[Records from a data collection]
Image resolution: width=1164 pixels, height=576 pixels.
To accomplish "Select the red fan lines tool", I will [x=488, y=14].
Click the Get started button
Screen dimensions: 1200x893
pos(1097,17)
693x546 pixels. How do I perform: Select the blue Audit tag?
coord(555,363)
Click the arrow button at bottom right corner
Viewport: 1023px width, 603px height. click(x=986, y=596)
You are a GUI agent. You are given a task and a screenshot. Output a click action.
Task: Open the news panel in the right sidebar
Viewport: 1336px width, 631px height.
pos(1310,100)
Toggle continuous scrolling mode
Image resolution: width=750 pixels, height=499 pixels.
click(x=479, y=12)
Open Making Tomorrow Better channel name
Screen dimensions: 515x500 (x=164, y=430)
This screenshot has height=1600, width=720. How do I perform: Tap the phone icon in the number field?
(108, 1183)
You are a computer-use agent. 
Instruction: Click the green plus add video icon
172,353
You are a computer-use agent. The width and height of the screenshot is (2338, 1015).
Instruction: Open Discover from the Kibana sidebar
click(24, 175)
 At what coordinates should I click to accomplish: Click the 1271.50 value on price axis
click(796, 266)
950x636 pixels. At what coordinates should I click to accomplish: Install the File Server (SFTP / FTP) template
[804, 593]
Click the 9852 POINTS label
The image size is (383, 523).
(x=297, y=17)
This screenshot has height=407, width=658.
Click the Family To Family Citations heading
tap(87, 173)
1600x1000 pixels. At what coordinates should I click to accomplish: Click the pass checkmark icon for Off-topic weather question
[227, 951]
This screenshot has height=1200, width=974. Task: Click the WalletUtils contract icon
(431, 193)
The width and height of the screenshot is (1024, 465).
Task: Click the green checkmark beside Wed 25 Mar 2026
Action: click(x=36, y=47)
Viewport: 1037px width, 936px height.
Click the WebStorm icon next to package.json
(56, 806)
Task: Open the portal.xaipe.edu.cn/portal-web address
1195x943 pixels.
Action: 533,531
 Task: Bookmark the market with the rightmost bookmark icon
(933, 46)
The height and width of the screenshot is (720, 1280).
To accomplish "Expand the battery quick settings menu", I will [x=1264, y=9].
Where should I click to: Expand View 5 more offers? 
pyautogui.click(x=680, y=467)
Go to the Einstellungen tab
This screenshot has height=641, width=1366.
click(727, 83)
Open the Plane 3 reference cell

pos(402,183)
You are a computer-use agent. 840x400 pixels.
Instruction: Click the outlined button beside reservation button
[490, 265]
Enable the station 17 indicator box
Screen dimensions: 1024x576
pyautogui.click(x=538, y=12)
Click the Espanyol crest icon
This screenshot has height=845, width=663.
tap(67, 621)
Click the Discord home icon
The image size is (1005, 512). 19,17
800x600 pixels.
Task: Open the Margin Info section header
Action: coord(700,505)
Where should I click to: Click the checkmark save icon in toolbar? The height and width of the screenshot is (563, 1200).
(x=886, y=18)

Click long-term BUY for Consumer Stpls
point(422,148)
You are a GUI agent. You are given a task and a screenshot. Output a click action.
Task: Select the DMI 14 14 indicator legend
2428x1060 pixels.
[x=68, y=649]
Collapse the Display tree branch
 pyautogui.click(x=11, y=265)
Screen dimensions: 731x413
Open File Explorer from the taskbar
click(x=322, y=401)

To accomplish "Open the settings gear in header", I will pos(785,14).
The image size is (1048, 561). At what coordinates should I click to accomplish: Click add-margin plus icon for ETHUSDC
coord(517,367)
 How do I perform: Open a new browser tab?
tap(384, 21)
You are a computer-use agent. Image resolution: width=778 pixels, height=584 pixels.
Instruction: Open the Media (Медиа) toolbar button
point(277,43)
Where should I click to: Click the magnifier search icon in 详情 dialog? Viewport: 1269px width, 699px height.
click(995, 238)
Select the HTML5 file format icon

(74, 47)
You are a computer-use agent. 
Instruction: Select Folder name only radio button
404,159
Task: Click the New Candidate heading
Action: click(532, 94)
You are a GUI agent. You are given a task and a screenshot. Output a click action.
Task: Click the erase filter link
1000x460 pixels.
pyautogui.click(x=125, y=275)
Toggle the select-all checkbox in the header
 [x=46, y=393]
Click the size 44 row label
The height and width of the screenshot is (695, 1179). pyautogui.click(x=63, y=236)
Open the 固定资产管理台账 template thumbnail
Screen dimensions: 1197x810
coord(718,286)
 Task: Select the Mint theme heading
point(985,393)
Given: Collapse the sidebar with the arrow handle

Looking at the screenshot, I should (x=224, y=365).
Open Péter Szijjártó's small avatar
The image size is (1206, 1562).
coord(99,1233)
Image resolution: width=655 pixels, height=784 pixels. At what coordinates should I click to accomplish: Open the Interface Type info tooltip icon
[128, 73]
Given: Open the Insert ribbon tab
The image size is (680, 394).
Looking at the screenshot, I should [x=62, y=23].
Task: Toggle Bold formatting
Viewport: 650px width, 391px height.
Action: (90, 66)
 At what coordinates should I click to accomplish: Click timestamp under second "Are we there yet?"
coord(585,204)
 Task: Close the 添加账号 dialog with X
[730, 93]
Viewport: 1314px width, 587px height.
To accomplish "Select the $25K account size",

[YOUR ASSIGNMENT] The answer must be an exact transcription of every record above.

[ANSWER TO THE PROBLEM]
Image resolution: width=1164 pixels, height=576 pixels.
To accomplish "Select the red fan lines tool", I will [x=488, y=14].
Click the Get started button
Screen dimensions: 1200x893
pos(1097,17)
693x546 pixels. How do I perform: Select the blue Audit tag?
coord(555,363)
Click the arrow button at bottom right corner
Viewport: 1023px width, 603px height. click(x=986, y=596)
You are a GUI agent. You are given a task and a screenshot. Output a click action.
Task: Open the news panel in the right sidebar
Viewport: 1336px width, 631px height.
pos(1310,100)
Toggle continuous scrolling mode
Image resolution: width=750 pixels, height=499 pixels.
click(x=479, y=12)
Open Making Tomorrow Better channel name
Screen dimensions: 515x500 (x=164, y=430)
This screenshot has height=1600, width=720. How do I perform: Tap the phone icon in the number field?
(108, 1183)
You are a computer-use agent. 
Instruction: Click the green plus add video icon
172,353
You are a computer-use agent. The width and height of the screenshot is (2338, 1015).
Instruction: Open Discover from the Kibana sidebar
click(24, 175)
 At what coordinates should I click to accomplish: Click the 1271.50 value on price axis
click(796, 266)
950x636 pixels. At what coordinates should I click to accomplish: Install the File Server (SFTP / FTP) template
[804, 593]
Click the 9852 POINTS label
The image size is (383, 523).
(x=297, y=17)
This screenshot has height=407, width=658.
Click the Family To Family Citations heading
tap(87, 173)
1600x1000 pixels. At what coordinates should I click to accomplish: Click the pass checkmark icon for Off-topic weather question
[227, 951]
This screenshot has height=1200, width=974. Task: Click the WalletUtils contract icon
(431, 193)
The width and height of the screenshot is (1024, 465).
Task: Click the green checkmark beside Wed 25 Mar 2026
Action: click(x=36, y=47)
Viewport: 1037px width, 936px height.
Click the WebStorm icon next to package.json
(56, 806)
Task: Open the portal.xaipe.edu.cn/portal-web address
1195x943 pixels.
Action: 533,531
 Task: Bookmark the market with the rightmost bookmark icon
(933, 46)
The height and width of the screenshot is (720, 1280).
To accomplish "Expand the battery quick settings menu", I will [x=1264, y=9].
Where should I click to: Expand View 5 more offers? 
pyautogui.click(x=680, y=467)
Go to the Einstellungen tab
This screenshot has height=641, width=1366.
click(727, 83)
Open the Plane 3 reference cell

pos(402,183)
You are a computer-use agent. 840x400 pixels.
Instruction: Click the outlined button beside reservation button
[490, 265]
Enable the station 17 indicator box
Screen dimensions: 1024x576
pyautogui.click(x=538, y=12)
Click the Espanyol crest icon
This screenshot has height=845, width=663.
tap(67, 621)
Click the Discord home icon
The image size is (1005, 512). 19,17
800x600 pixels.
Task: Open the Margin Info section header
Action: coord(700,505)
Where should I click to: Click the checkmark save icon in toolbar? The height and width of the screenshot is (563, 1200).
(x=886, y=18)

Click long-term BUY for Consumer Stpls
point(422,148)
You are a GUI agent. You are given a task and a screenshot. Output a click action.
Task: Select the DMI 14 14 indicator legend
2428x1060 pixels.
[x=68, y=649]
Collapse the Display tree branch
 pyautogui.click(x=11, y=265)
Screen dimensions: 731x413
Open File Explorer from the taskbar
click(x=322, y=401)

To accomplish "Open the settings gear in header", I will pos(785,14).
The image size is (1048, 561). At what coordinates should I click to accomplish: Click add-margin plus icon for ETHUSDC
coord(517,367)
 How do I perform: Open a new browser tab?
tap(384, 21)
You are a computer-use agent. Image resolution: width=778 pixels, height=584 pixels.
Instruction: Open the Media (Медиа) toolbar button
point(277,43)
Where should I click to: Click the magnifier search icon in 详情 dialog? Viewport: 1269px width, 699px height.
click(995, 238)
Select the HTML5 file format icon

(74, 47)
You are a computer-use agent. 
Instruction: Select Folder name only radio button
404,159
Task: Click the New Candidate heading
Action: click(532, 94)
You are a GUI agent. You are given a task and a screenshot. Output a click action.
Task: Click the erase filter link
1000x460 pixels.
pyautogui.click(x=125, y=275)
Toggle the select-all checkbox in the header
 [x=46, y=393]
Click the size 44 row label
The height and width of the screenshot is (695, 1179). pyautogui.click(x=63, y=236)
Open the 固定资产管理台账 template thumbnail
Screen dimensions: 1197x810
coord(718,286)
 Task: Select the Mint theme heading
point(985,393)
Given: Collapse the sidebar with the arrow handle

Looking at the screenshot, I should (x=224, y=365).
Open Péter Szijjártó's small avatar
The image size is (1206, 1562).
coord(99,1233)
Image resolution: width=655 pixels, height=784 pixels. At what coordinates should I click to accomplish: Open the Interface Type info tooltip icon
[128, 73]
Given: Open the Insert ribbon tab
The image size is (680, 394).
Looking at the screenshot, I should [x=62, y=23].
Task: Toggle Bold formatting
Viewport: 650px width, 391px height.
Action: (90, 66)
 At what coordinates should I click to accomplish: Click timestamp under second "Are we there yet?"
coord(585,204)
 Task: Close the 添加账号 dialog with X
[730, 93]
Viewport: 1314px width, 587px height.
To accomplish "Select the $25K account size",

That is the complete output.